Indonesia’s Resurging Movie Industry

May 9, 2019 | Biz, Indonesia, News, Pop

  Culture & News Desk

What was once thought of as a country that has the least amount of movie screens, Indonesia’s film industry is steaming ahead to become the most prominent cinema capital in Southeast Asia and the regions beyond.

Not only will this be a welcoming development among domestic filmmakers. It is also seen as a huge boon for big Hollywood studios, which has long been suffering less-than-impressive blockbuster revenues in Indonesia for the past few decades.

No Time for Fun

Out of the 11 member-states of Southeast Asia, Indonesia has the biggest population. This, in turn, makes the Emerald of the Equator the largest economy in the lot.

Despite this fact, Indonesia’s film industry is barely holding on to existence. According to the Southeast Asia Globe, the country pays little to no attention to the business as evident to the absence of film schools. Some universities do offer filmmaking education programmes, but there’s only few to be found.

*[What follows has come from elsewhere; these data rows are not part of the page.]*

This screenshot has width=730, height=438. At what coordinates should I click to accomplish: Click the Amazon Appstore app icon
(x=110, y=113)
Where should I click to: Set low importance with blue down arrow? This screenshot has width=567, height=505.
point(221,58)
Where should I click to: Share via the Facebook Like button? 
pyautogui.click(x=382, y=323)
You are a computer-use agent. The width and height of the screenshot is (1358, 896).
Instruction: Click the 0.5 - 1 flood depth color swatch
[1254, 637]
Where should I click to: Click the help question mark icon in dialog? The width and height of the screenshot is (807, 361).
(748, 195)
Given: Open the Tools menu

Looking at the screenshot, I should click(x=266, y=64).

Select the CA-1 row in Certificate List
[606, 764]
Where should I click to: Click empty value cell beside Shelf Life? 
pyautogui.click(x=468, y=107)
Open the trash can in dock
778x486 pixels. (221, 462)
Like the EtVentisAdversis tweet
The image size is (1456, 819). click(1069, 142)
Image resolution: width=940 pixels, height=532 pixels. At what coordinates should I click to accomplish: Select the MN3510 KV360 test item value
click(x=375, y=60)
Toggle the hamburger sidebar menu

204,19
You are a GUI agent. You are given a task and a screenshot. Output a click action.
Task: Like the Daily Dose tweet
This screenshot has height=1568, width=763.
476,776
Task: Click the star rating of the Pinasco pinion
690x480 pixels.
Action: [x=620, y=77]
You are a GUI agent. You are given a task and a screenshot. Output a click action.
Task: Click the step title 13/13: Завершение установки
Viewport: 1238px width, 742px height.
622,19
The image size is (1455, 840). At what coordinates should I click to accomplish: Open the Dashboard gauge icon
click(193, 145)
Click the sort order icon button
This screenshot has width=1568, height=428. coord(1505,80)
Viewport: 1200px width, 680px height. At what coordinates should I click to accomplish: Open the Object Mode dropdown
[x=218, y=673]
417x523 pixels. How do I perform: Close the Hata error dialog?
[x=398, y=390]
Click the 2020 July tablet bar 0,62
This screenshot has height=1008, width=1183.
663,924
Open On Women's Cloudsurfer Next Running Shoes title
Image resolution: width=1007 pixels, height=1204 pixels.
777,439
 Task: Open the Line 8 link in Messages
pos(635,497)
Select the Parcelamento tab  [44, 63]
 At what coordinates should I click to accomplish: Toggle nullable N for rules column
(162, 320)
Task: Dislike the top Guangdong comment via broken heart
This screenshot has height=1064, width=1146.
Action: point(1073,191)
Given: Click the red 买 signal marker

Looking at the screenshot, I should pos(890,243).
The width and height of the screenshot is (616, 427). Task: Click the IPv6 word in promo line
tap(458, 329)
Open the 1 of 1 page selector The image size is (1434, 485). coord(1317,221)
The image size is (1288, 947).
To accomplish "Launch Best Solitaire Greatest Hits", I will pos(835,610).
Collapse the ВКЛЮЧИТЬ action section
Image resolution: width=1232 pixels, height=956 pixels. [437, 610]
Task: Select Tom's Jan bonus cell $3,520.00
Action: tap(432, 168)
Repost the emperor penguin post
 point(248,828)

Moreover, Indonesia had just well over 1,000 movie screens, of which more than half of them are found in Java, the most populous island in the archipelago. In comparison, India boasts nearly around 15,000 theatres. Needless to mention, its neighbour, the Philippines, enjoys a bustling movie industry which rakes in close to 50 million Filipino movie-goers ever year.

But all these numbers will soon become a thing of the past.

A Renewed Interest

Realizing the huge potential this country holds, the Joko Widodo administration went on to approve a policy permitting full foreign ownerships of Indonesia’s 35 business sectors and this includes the film business. Previously, this has been closed to foreign investments.

Citing the statement from then chairman of Indonesia’s Investment Coordinating Board (BKMP), Franky Sibarani, it is the goal of the government to “increase both demand and supply in the film industry.”

In fact, BKMP is looking at this policy that particularly favors filmmaking as the key to boost the entire Indonesian economy.

“The creative economy will be the backbone of our economy,” Sibarani said. 

 

More Screens for More Movie-goers

The renewed interest in this industry consequently gave birth to the Creative Economy Agency or Bekraf. The official statement released last year from its chairman, Triawan Munaf, indicated the agency’s goal to open up “at least 3,000 screens” in the coming three years.

A steep target, suffice to say, but this should be doable because of one determining factors: growing wealth.

The report from Bloomberg stipulates the lifestyle change that has become more prevalent in the recent years among Indonesians. In 2017 alone, sale of cinema tickets soared from 16 million in 2015 to a whopping 43 million units.

Indonesian pockets are more open to luxury spending as well. Cinema 21, one of the major companies that operate a string of luxury movie theaters in the country, said that people, especially those coming from Jakarta, are willing to pay hefty ticket prices to view movies inside exclusive theaters with reclining padded armchairs and waiter services.

Homegrown Movies Going International

Aside from making it possible to open up more and more theatres, Bekraf also paved way for the growth of locally-produced movies. Besides for local consumption, these films are also being exported abroad.

The Southeast Asian Globe report highlighted an interview with famed Indonesian auteur, Joko Anwar. Anwar, along with other local filmmakers, recently gained international fame after their works were featured at 2017’s Cannes Film Festival.

Netflix have also seen a steady influx of Indonesian-backed and produced films. Just last year, the streaming platform released an original “The Night Comes for Us,” along with a few other Indonesian crime drama favorites such as “The Raid Redemption” and “Headshot.”

The company has also made the Tony Jaa and Iko Uwais-starrer “Triple Threat” available for streaming this month.

In a press release quoted by Bloomberg, Netflix said it has recognized Indonesia as a “sizable opportunity” for the firm to expand in the region and throughout Asia as well.